Abschaffung der Kammern: "Man bleibt freiwillig"
profil: Sie sind als Vize-Präsident der Wirtschaftskammer für das Ende der Pflichtmitgliedschaft. Matthias Krenn: Ja. Historisch haben wir eine eindeutige Haltung. Unsere Forderung steht nun bei den Regierungsverhandlungen zur Disposition.
profil: Ist eine deutliche Senkung der Pflichtbeiträge auch eine Option? Krenn: Wie gesagt, die Verhandlungen laufen. Es gibt für beide Fälle wunderbare Modelle, die den Fortbestand der Kammern sichern. Wir sind ja nicht gegen die Kammern, sondern nur gegen die Pflichtmitgliedschaft.
profil: Aber die Kammern sind nicht mehr dieselben, wenn viele Mitglieder ausscheren. Krenn: Wenn das Service passt, bleibt man freiwillig dabei. Das zeigen der Gewerkschaftsbund, die Industriellenvereinigung, die Hoteliervereinigung oder der ÖAMTC.
profil: Was kann die Kammer? Krenn: Speziell die Außenwirtschaftsorganisation wird wegen ihrer hervorragenden Leistung von der Industrie genutzt. Auch das Gründerservice ist bei ihr ganz gut aufgehoben.
Lesen Sie im aktuellen profil: Wie sieht Österreich aus, wenn sich die FPÖ durchsetzt und die Kammern entmachtet? Ein Szenario.
profil: Wo ist der viel zitierte Speck? Krenn: In den Bundesländern sind Strukturen aufgebläht. Ein Beratungsgespräch kann zum Beispiel auch über Videotelefonie laufen. Neun extra Lohnverrechnungen braucht es schon gar nicht.
profil: Was bliebe von der Arbeiterkammer ohne Pflichtmitgliedschaft?
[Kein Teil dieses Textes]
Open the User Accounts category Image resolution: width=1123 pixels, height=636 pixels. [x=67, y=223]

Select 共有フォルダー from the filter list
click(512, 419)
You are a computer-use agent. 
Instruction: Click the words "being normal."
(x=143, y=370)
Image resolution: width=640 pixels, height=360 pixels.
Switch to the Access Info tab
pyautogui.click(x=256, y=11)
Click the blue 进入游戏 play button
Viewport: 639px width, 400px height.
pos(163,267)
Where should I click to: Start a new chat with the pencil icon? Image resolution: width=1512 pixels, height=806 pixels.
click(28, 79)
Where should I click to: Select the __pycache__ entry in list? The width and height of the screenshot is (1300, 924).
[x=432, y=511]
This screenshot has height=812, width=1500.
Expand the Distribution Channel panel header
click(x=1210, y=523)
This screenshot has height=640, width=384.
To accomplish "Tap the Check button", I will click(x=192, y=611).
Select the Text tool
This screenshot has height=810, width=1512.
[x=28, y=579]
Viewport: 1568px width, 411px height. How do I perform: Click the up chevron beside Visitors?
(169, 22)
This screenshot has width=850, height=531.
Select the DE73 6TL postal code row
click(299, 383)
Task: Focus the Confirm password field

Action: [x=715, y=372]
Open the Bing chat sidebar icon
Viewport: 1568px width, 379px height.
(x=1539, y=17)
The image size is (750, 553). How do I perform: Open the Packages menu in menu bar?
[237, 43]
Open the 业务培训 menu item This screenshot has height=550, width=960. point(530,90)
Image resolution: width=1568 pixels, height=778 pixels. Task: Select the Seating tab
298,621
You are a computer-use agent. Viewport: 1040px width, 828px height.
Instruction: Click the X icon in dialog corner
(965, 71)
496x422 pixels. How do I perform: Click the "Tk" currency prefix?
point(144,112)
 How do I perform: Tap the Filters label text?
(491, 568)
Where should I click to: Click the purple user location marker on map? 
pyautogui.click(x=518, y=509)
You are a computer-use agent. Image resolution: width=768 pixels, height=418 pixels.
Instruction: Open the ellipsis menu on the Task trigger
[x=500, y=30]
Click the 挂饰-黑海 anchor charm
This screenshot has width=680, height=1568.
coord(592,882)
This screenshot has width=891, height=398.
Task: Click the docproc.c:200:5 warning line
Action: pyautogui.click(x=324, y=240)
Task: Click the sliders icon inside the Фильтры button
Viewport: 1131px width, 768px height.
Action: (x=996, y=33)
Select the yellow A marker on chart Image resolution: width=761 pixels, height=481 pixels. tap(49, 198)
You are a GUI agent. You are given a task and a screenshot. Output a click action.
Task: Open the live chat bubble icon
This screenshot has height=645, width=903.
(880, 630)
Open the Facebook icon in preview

Krenn: Die Doppelgleisigkeiten zwischen Gewerkschaft und AK würden wohl bereinigt.
profil: Den Rechtsschutz und die Beratung der AK kann die Gewerkschaft doch nie kompensieren. Krenn: Arbeitnehmer-Rechtsschutz lässt sich auch ohne Zwangsmitgliedschaft organisieren – von günstigen Versicherungen über die Gewerkschaft bis hin zu privaten Arbeitnehmerschutzverbänden. Die persönliche Beratung bei Problemen im Job ist und bleibt Hauptaufgabe der Betriebsräte.
profil: Derzeit sind zwei Drittel nicht bei der Gewerkschaft. Krenn: Das ist eine freie Entscheidung. Und darum geht es ja bei freiheitlicher Politik.
profil: Ohne Pflichtmitgliedschaft in einem Fachverband der Wirtschaftskammer müssten sich Betriebe nicht mehr an einen Kollektivvertrag halten. Sie regeln 13./14. Gehalt sowie den Mindestlohn. Krenn: Der Gesetzgeber kann einen Mindestlohn oder die Zahlung eines 13. und 14. Gehalts vorschreiben.
profil: Und der Rest würde zwischen Betrieb und Mitarbeiter ausgemacht? Krenn: Zum Teil. Es wären mit Blick auf andere Länder ohne Pflichtmitgliedschaft auch Muster-Kollektivverträge eines freiwilligen Verbands möglich, die per Gesetz für alle Betriebe einer Branche gelten.
profil: Bei einer Urabstimmung 1996 stimmten 90 Prozent für die Pflichtmitgliedschaft in der Arbeiterkammer und 80 Prozent in der Wirtschaftskammer. Krenn: In der WKÖ lag die Wahlbeteiligung bei 34 Prozent. Würden Betriebe auf einen Blick sehen, wie viel Kammerumlagen und Grundlagen sie zahlen, wäre die Diskussion schon damals ganz anders gelaufen.
Interview: Clemens Neuhold
Matthias Krenn, 57 Krenn ist Obmann der Freien Wirtschaft. In den Regierungsverhandlungen gehört der FPÖler der Gruppe "Wirtschaft und Entbürokratisierung" an. Über die Zukunft der Kammern verhandelt das oberste Gremium, die Steuerungsgruppe rund um Kurz und Strache.